Requirement: Your copy should hold every record verbatim and none of the pictures.
┄┄┄┄┄┄┄┄┄┄┄┄┄┄┄┄┄┄┄┄
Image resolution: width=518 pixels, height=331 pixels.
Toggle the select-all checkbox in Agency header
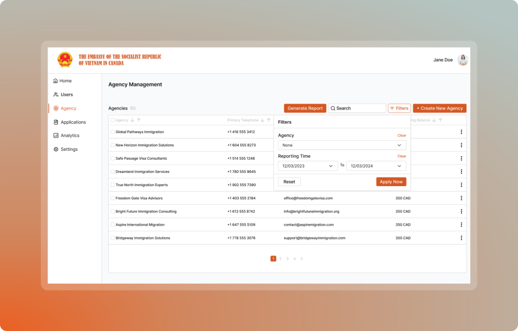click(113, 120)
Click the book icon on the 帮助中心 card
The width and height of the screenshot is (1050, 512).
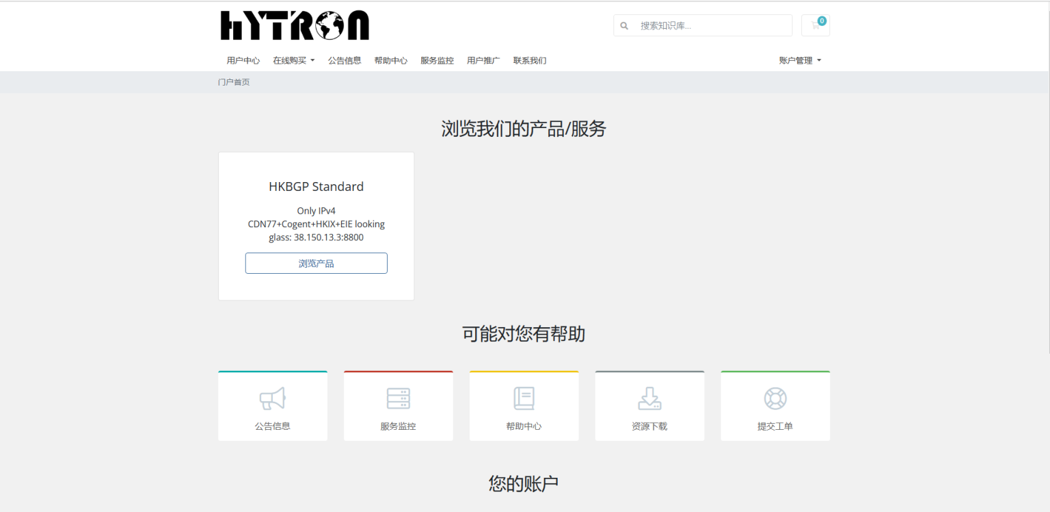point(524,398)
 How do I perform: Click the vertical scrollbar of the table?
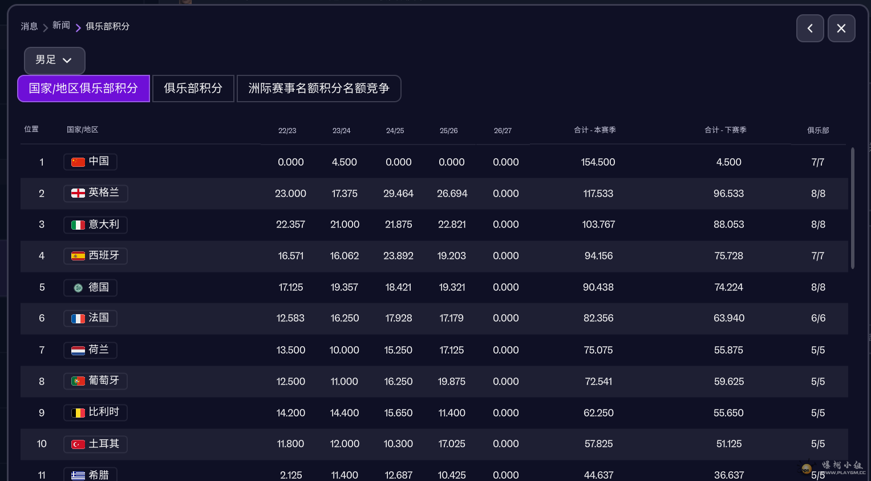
┄┄┄┄┄┄┄┄┄┄┄┄┄┄┄┄┄┄┄┄
Solution for this problem:
Image resolution: width=518 pixels, height=331 pixels.
Toggle the select-all checkbox in Agency header
click(113, 120)
Click the book icon on the 帮助中心 card
The width and height of the screenshot is (1050, 512).
point(524,398)
 How do I perform: Click the vertical scrollbar of the table?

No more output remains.